29.09.2004 | aktual.: 29.09.2004 06:49
"La Stampa" pisząc o uśmiechu, jakim dwie Simony powitały wszystkich oczekujących na rzymskim lotnisku, przytacza ich słowa: "Czujemy się dobrze". Podkreśla też, że nie były źle traktowane przez porywaczy.
Gazeta "Il Giornale", należąca do rodziny premiera, pod zdjęciem uśmiechniętych ochotniczek zamieściła napis: "Oto one" oraz kronikę wydarzeń wtorku, które zapoczątkował ogłoszony o godzinie 17.38 komunikat o uwolnieniu zakładniczek.

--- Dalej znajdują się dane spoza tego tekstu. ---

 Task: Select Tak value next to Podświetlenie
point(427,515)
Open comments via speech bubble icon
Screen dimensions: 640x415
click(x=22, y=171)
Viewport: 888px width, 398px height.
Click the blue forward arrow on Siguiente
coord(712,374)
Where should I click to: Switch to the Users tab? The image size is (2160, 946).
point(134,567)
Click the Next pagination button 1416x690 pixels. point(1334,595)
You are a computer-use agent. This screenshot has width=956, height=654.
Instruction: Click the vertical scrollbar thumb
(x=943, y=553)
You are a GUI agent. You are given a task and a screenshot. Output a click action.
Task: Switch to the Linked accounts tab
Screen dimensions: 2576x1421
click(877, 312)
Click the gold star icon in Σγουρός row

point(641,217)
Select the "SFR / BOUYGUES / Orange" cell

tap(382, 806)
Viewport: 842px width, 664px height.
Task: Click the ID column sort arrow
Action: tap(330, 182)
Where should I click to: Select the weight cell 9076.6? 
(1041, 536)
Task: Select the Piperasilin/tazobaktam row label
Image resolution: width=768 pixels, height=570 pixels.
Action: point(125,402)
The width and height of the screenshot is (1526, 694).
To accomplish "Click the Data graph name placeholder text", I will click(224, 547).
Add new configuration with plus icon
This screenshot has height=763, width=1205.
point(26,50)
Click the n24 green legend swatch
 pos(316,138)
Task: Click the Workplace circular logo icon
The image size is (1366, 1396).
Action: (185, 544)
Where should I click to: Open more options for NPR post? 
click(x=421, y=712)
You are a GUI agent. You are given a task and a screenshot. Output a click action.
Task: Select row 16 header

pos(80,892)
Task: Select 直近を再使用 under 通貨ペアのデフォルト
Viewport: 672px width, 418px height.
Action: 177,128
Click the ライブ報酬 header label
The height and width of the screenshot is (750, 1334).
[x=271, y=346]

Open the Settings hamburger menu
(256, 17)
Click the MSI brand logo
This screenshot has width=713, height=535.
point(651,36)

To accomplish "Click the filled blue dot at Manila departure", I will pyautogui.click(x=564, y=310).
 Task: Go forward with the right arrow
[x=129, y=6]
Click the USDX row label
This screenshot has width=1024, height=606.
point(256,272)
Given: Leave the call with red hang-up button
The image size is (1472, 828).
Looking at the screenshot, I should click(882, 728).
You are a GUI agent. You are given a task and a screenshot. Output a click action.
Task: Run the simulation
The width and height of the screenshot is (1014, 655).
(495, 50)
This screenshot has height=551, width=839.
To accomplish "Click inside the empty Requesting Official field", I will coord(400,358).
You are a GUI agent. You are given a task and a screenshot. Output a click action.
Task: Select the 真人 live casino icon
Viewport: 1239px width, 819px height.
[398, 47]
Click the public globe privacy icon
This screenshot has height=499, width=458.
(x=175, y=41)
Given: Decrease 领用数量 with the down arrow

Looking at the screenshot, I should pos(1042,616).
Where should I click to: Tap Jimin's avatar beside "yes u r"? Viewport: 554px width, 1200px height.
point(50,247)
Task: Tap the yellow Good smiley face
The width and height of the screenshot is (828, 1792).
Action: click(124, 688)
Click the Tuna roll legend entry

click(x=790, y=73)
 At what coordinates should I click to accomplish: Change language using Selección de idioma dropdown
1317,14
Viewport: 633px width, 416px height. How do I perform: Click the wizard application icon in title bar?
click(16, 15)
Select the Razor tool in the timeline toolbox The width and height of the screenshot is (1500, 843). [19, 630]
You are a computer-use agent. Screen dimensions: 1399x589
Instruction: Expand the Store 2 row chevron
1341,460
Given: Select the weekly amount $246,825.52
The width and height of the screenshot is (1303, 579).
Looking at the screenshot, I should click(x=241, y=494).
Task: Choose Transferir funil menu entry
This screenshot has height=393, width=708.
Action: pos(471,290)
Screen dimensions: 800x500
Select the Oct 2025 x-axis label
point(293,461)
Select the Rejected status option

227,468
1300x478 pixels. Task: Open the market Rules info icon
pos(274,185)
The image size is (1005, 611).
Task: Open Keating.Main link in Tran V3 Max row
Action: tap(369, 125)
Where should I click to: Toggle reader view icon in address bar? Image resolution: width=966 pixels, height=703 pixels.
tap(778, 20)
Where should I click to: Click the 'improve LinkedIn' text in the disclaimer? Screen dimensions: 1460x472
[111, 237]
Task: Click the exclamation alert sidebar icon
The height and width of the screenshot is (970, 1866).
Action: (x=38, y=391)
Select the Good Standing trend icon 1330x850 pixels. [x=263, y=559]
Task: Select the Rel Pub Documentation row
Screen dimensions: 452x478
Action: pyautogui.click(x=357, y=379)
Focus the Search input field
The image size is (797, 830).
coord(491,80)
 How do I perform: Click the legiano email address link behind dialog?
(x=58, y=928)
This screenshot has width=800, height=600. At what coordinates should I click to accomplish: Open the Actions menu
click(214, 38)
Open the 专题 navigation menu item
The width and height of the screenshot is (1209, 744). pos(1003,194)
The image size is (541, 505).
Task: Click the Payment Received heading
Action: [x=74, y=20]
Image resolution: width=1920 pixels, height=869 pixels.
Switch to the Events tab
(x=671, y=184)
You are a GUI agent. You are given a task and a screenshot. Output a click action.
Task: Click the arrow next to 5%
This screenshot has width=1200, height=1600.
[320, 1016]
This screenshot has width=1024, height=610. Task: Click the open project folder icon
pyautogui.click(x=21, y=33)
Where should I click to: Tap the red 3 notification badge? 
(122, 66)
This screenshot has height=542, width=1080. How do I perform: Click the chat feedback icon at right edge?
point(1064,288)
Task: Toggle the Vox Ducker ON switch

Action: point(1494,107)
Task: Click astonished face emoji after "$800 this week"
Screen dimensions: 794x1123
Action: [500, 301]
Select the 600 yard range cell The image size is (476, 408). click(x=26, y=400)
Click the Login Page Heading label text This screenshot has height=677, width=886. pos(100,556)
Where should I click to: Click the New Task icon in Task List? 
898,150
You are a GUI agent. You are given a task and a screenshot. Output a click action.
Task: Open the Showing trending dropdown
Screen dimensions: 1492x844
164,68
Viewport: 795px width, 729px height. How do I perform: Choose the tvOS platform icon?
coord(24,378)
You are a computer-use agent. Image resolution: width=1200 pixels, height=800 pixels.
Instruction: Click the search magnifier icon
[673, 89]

Dziennik "Il Tempo", który zamieścił wielki nagłówek: "Udało nam się!", opisał pierwsze wzruszające chwile powitania wolontariuszek z rodzinami oraz zamieścił komentarz zatytułowany "Tylko podziękowania".
"Evviva Simona, Evviva Simona" - ogłosiło konserwatywne "Indipendente" podkreślając, że "wygrały Włochy po raz pierwszy zjednoczone".
Dziennik włoskich biskupów "Avvenire" napisał o radości, jaką odczuwa cała Italia i o końcu koszmaru, w jakim przez trzy ostatnie tygodnie żyły rodziny wolontariuszek. Zacytował też słowa premiera Silvio Berlusconiego, który z uznaniem mówił o przykładzie jedności, jaki dali Włosi, oraz apel prezydenta Carlo Azeglio Ciampiego o uwolnienie wszystkich pozostałych zakładników.
"Pokój uwolnił dwie pacyfistki. Negocjacje i jedność pozwoliły osiągnąć to, co wydawało się niemożliwe" - zauważył komentator "Europy", organu centrowego ugrupowania Margherita.
Kolejnej prowokacji dopuścił się prawicowy dziennik "Libero", który jako jedyny przed tygodniem uwierzył w przekazany wówczas komunikat terrorystów o śmierci ochotniczek i pisał z goryczą, że nikt nie przyjmuje tego do wiadomości, by nie dręczyć sumienia.
W środowym wydaniu gazety komentator napisał w artykule wstępnym, że dwie Simony powróciły do domu, uratowane - jak to ujął - "przez swego wroga Silvio, który zapłacił i uwolnił ikony pacyfistów, przeciwników Berlusconiego". Najwięcej miejsca gazeta poświęciła dyskusji na temat okupu w wysokości miliona dolarów, jaki według niektórych źródeł, zapłacono terrorystom.
"Uśmiech pokoju" - taki tytuł zamieściło lewicowe "Liberazione", które również twierdzi, że uwolnienie wolontariuszek było możliwe dzięki okupowi. Według gazety Partii Odnowy Komunistycznej kluczową rolę w negocjacjach z terrorystami odegrała strona kuwejcka i to być może ona wpłaciła okup w imieniu państwa włoskiego.